Pero hablaba de mi paseo. Los muelles no huelen a algas o salitre, a brea o a yodo, eso sería en tiempos, cuando la ciudad se forjó y creció merced a la pesca y explotación de la sardina por los catalanes (tras esquilmarla en el Mediterráneo) y la emigración a América más tarde: el gran éxodo gallego. Ahora huele a gasoil, a soldadura autógena, a pintura y anticorrosivos, a inmensas redes reparándose cara a la campaña del atún en las costas africanas. Al trajín incesante de las inmensas ballenas metálicas que engullen automóviles sin cesar, rumbo a otros rincones del planeta. Desde allí nos envían otros cetáceos a su vez, colmados de contenedores con mercancías sin las cuales ya no sabemos vivir. En la escala final, un dispensador de Amazon junto a la gasolinera situada en la entrada al puerto, no deja de recibir visitas de clientes impacientes. Ni siquiera el coronavirus ha conseguido paralizar su actividad durante estos meses, al contrario, su actividad se ha incrementado.

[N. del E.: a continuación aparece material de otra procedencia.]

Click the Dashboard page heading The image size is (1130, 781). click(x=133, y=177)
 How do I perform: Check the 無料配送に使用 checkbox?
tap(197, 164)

El lunes que viene cambiaremos de fase, la actividad a nivel industrial recuperará su pulso y no será sencillo —ni agradable— caminar junto a estas hermosas embarcaciones amarradas a los noráis del puerto por gruesas estachas, el tráfico de camiones cargados con redes, provisiones u operarios que las pertrechan para la dura campaña índica, no lo harán posible. Y así, fase a fase, alcanzaremos la última. El tiempo apremia, las mercancías no esperan, las personas sí.